Qual a situação da engenharia de software no Brasil?
Existem por exemplo várias cirurgias, cuja precisão se apoia no software. Por exemplo, no caso da Doença de Parkinson, que se trata de uma cirurgia em que se sincroniza o sistema nervoso por meio de um software. Se estiver incorreto, há risco de o paciente falecer. Isso exige experiência num processo no qual o médico não tem competência, não há meio de ele averiguar (se o aplicativo funciona adequadamente). No entanto, se houver um problema, a responsabilidade é do médico. E verificar se a culpa é dele ou do software é muito difícil, porque pode ser um erro que aconteça uma vez em um milhão.
Aqui entra a discussão sobre a responsabilidade do engenheiro?
O engenheiro de software hoje não se responsabiliza. Diferentemente dos engenheiros civil, mecânico, eletricista, que, quando desenvolvem qualquer tipo de produto, responsabilizam-se socialmente por aquilo. Os órgãos de regulação da profissão estão em defesa da sociedade e do engenheiro. Nesse caso específico, a não ser que o engenheiro de software seja também eletricista, não tem condições de se posicionar perante a sociedade. Então é importante que os departamentos de engenharia de software das escolas formem de fato engenheiros, com um currículo adequado. Isso é um problema no mundo todo.
Daí a demanda para a elaboração de um currículo que garanta a formação adequada do profissional?
Sim, um dos motivos pelos quais me chamaram para presidir a Sociedade de Engenharia de Software foi para avançar um currículo e conversar com os órgãos competentes, conseguir essa regulamentação junto ao MEC. Outro ponto é que o software hoje está presente em todas as áreas, e não só da engenharia, o que o torna importante para a sociedade como um todo. Desde o interruptor de energia elétrica numa casa, automóveis, equipamentos cirúrgicos, elevadores, há a automação e, portanto, o software, que está cada vez mais complexo. Quando se tem sistemas usados, por exemplo, em monitoramento de parques para proteção ambiental, automação para a segurança da cidade, isso envolve milhões e milhões de linhas de código.
Quais as características desse engenheiro de software?
Nós estamos tratando a engenharia de uma forma transdisciplinar. Antes de ser engenheiro eletricista, tem que ser engenheiro. Temos que chamar a atenção para que haja uma reflexão sobre isso. Enquanto se estuda o currículo, como subproduto, avaliaremos a engenharia como um todo. Já existe essa preocupação no MEC.
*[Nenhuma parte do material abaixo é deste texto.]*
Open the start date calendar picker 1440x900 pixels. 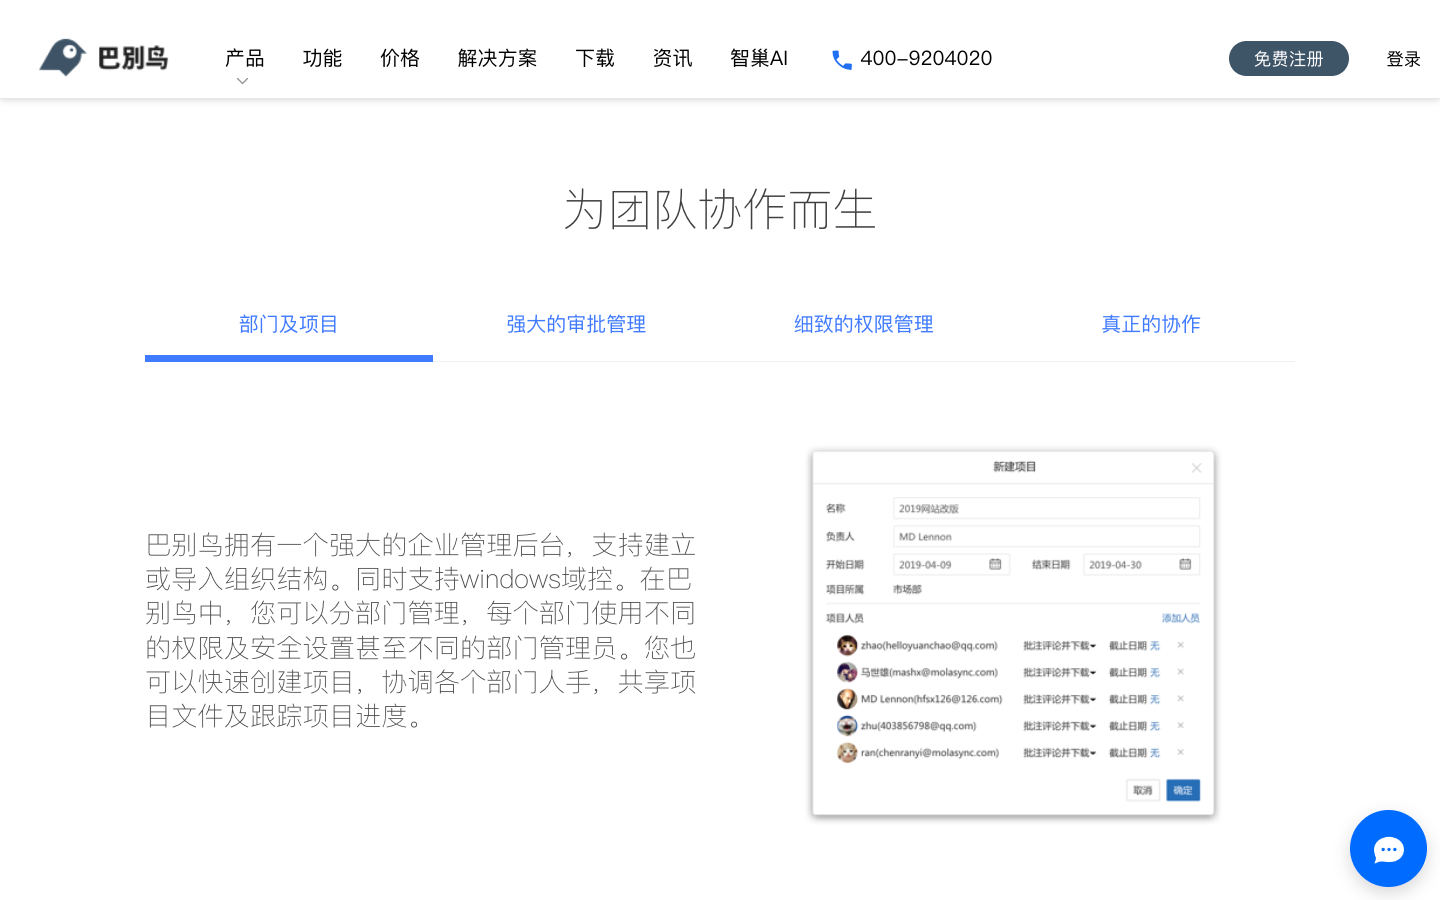click(x=994, y=564)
Qual é o contingente de profissionais atuantes no mercado que passariam a engenheiros de software e como seria essa transição?
Isso é uma loucura, é uma geração de trabalho e renda fantástica para a engenharia. São muitos desenvolvedores, mas quem está no mercado não tem profissão regulamentada. Vamos aproveitar a experiência da mecatrônica, que muita gente já exercitava antes, como mecânico ou eletricista, embora com o engenheiro de software seja mais difícil. Uma vez estabelecido o currículo, poderemos fazer com que o profissional possa se certificar. Será necessária uma formação complementar.
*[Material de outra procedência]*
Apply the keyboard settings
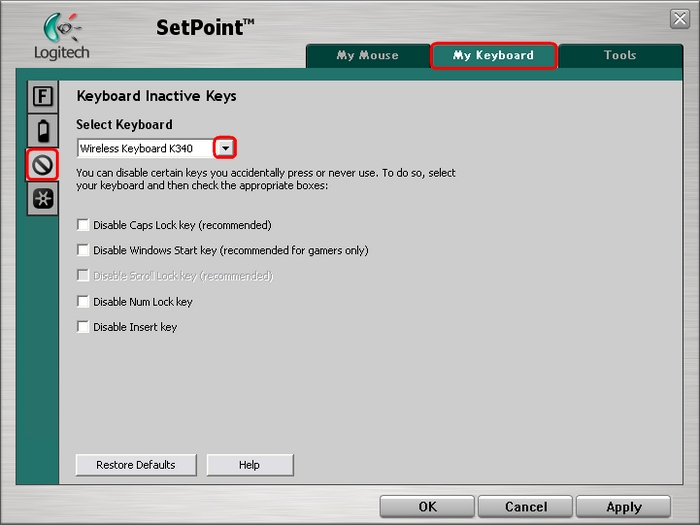 click(623, 507)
Independentemente da regulamentação, qual o nível da engenharia de software feita no Brasil?
É muito parecido com o que se tem no mundo, isso é muito globalizado. Mas aqui no Brasil, são muito poucos os engenheiros de softwares básicos e geralmente são contratados por empresas externas. A maioria do pessoal de programação é voltada à aplicação, comercial, médica etc. A parte de protocolos, sistemas operacionais normalmente se desenvolve na China, na Índia, no Japão, nos Estados Unidos e na Europa. Com certeza, deveríamos avançar nessa área, é uma batalha que travamos há um bom tempo.